Les générations modernes ont dans l’esprit deux idées préconçues sur la manière dont se fondent les gouvernements. Elles sont portées à croire tantôt qu’ils sont l’œuvre de la force seule et de la violence, tantôt qu’ils sont une création de la raison. Elles les font dériver des plus mauvaises passions de l’homme, à moins qu’elles n’imaginent de les faire descendre des régions de l’idéal. C’est une double erreur : l’origine des institutions sociales et politiques ne doit être cherchée ni si bas ni si haut. La violence ne saurait les établir ; les règles de la raison sont impuissantes à les créer. Entre la force brutale et les vaines utopies, dans la région moyenne où l’homme se meut et vit, se trouvent les intérêts. Ce sont eux qui font les institutions et qui décident de la manière dont un peuple est gouverné. Il est bien vrai que dans un premier âge de l’humanité les sociétés ont pu être dominées par des croyances ou par des sentiments puissants sur l’âme ; mais il y a vingt-cinq siècles que l’humanité a pris un autre cours. Depuis ce temps, les intérêts furent toujours la règle de la politique : aussi ne voit-on pas d’exemple d’un système d’institutions qui ait duré sans qu’il ait été en conformité avec eux. L’ordre social de chaque siècle et de chaque peuple est celui que les intérêts constituent. Ce sont eux qui élèvent ou qui renversent les régimes politiques. La violence des usurpateurs, le génie des grands hommes, la volonté même des peuples, tout cela compte pour peu de chose dans ces grands monuments qui ne se construisent que par l’effort continu des générations, et qui ne tombent aussi que d’une chute lente et souvent insensible. Si l’on veut s’expliquer comment ils se sont édifiés, il faut regarder comment les intérêts se sont groupés et assis ; si l’on veut savoir pourquoi ils sont tombés, il faut chercher comment ces mêmes intérêts se sont transformés ou déplacés. C’est une étude de cette nature que nous allons tenter de faire sur la Gaule ; afin d’entrevoir comment les populations de ce pays sont passées, par une lente transition, du régime impérial romain au régime féodal, nous observerons comment les intérêts étaient constitués au début de cette période de transition, et comment ils se sont peu à peu modifiés.

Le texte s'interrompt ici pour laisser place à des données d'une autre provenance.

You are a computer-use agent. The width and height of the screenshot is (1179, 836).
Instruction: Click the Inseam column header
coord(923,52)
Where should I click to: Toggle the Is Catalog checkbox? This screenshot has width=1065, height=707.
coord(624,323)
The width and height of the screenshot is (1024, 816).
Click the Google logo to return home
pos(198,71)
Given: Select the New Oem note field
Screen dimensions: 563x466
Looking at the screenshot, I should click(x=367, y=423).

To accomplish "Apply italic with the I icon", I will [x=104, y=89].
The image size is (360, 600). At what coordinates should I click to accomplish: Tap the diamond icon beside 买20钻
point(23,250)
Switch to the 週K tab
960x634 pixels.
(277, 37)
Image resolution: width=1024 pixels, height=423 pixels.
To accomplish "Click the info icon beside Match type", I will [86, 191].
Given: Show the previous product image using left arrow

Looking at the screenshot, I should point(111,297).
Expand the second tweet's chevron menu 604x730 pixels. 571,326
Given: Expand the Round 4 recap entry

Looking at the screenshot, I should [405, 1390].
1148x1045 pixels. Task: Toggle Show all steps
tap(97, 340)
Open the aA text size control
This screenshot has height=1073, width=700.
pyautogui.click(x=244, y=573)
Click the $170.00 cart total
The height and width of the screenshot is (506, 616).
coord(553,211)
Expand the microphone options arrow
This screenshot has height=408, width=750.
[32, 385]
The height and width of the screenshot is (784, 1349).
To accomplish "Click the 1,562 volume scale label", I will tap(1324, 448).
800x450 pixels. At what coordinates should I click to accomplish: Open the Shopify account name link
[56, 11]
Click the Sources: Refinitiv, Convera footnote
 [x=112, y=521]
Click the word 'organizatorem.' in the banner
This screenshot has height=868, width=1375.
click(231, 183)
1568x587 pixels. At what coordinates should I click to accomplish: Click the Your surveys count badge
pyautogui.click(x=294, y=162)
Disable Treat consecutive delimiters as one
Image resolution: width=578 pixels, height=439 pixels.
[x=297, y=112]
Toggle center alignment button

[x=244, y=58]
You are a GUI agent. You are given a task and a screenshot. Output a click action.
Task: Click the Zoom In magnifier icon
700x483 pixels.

Dans l’empire romain, presque tous les intérêts étaient attachés au sol. Il ne faut pas nous faire de cette société l’idée que nous donnent les sociétés d’aujourd’hui. L’empire romain n’a ressemblé presque en aucune chose aux états de l’Europe moderne. L’un des traits qui le distinguent d’eux est que, durant les cinq siècles de son existence et les quatre siècles de sa réelle prospérité, il n’engendra pas ce que nous appelons aujourd’hui la richesse mobilière. Le sol resta toujours, dans cette société, la source principale et surtout la mesure unique de la fortune. Ce n’est pas qu’il n’y eût du commerce, de l’industrie, des professions à la fois honorables et lucratives ; mais il ne sortit jamais de tout cela une classe puissante comme celle que l’on voit dans les états modernes. Le commerçant, le banquier, l’industriel, pouvaient avoir individuellement une existence opulente ; ils ne constituaient pas comme de nos jours une force sociale ; ils ne formaient pas un groupe d’intérêts et un faisceau de valeurs avec lequel l’état dût compter et qui pût exercer quelque action sur la nature du gouvernement. C’est pour ce motif que les peuples soumis à l’empire romain eurent d’autres besoins que nous et ne réclamèrent jamais les institutions qui sont devenues nécessaires aux nations modernes.
Ce qu’on dit quelquefois de la prééminence des cités sur les campagnes dans la société romaine tient à une erreur de mots. Une cité était alors la réunion de la campagne et de la ville ; on ne distinguait pas l’une de l’autre. Les hommes ne se partageaient pas, comme de nos jours, en une population urbaine et une population rurale. Les circonscriptions administratives ne se réglaient pas sur une distinction de cette nature. Ce qu’on appelait un vicus ou un village était une partie intégrante de la civitas, et l’habitant du village était un membre de la cité. Le vrai citoyen, celui qu’on appelait curiale, était un propriétaire foncier ; il devait posséder au moins 25 arpens de terre. Il ne ressemblait pas au bourgeois du moyen âge à qui il suffisait d’avoir pignon sur rue, moins encore au bourgeois d’aujourd’hui qui peut enfermer toute sa fortune dans un portefeuille. C’était un homme qui avait des champs au soleil ; il était membre du corps municipal parce qu’il possédait une part du sol de la cité.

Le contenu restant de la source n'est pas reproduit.